AN opportunity to rebuild Victoria’s broken mental health system will be missed if the Andrews Labor Government refuses to support crucial reforms to unlock thousands of extra workers for the exhausted and under-resourced workforce.
And it is regional students, regional children, who will be paying the price after the Royal Commission into Mental Health confirmed the many serious deficiencies in our mental health system.
The Royal Commission delivered its final report 12 months ago, but the shortcomings started well before then. In the three years since its interim report was presented, the many problems it identified have now worsened because of pandemic uncertainty and isolation.
Labor has been in government for 19 of the past 23 years. In that time, it has wilfully ignored dozens of reports that screamed for change to remake Victoria’s broken mental health system.
Including the 2019 interim report identifying severe deficiencies in the mental health workforce needing immediate attention.

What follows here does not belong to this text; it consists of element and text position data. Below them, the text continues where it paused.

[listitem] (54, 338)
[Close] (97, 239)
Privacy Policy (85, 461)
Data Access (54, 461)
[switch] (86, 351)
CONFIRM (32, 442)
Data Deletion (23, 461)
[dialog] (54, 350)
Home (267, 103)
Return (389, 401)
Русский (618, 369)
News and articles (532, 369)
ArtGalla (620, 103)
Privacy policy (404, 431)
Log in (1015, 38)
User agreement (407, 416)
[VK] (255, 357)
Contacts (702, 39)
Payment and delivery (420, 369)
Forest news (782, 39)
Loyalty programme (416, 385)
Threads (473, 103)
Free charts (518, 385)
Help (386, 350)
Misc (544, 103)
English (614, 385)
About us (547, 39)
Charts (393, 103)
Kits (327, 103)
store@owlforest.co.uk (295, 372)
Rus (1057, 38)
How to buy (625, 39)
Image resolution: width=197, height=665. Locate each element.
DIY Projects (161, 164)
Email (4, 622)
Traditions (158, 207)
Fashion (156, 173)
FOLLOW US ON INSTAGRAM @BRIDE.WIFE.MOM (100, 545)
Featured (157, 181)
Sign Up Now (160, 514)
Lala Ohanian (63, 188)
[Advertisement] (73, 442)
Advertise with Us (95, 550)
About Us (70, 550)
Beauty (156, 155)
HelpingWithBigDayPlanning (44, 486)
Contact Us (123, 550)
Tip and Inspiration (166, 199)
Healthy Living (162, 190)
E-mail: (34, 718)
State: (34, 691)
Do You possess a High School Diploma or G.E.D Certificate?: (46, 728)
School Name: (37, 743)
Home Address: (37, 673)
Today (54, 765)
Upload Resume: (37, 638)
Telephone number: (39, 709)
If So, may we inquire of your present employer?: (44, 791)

But three years and six COVID lockdowns later, the problems have deteriorated dramatically while, instead of supporting reform that will immediately unlock more mental health workers to support Victorians, the Labor Government is actively stonewalling them.
Five of the nine Royal Commission interim recommendations highlighted the immediate need to develop and grow Victoria’s mental health workforce.
But the government failed to plan for future needs, leaving unsupported workers overwhelmed by skyrocketing demand in the pandemic.
Last year, the Liberals and Nationals moved legislative amendments to unlock an additional 2000 tertiary qualified counsellors to work as mental health practitioners (MHP) in Victorian public schools, but Labor voted against it.
We have also proposed other changes to funding criteria that will immediately add a further 2000 psychologists-in-training for the mental health workforce.
Changes also blocked by the Labor Government.
Our public schools are ideally placed to help support better mental wellbeing of students struggling after the isolation of lockdown, but there’s not enough workers to deliver it.
In many regional areas, counsellors are the only mental health support available – but without these crucial reforms, schools can’t employ them as MHP.
Victorians need mental health support right now as we recover and rebuild – it will be too late for too many to wait years to get the mental health support they need today.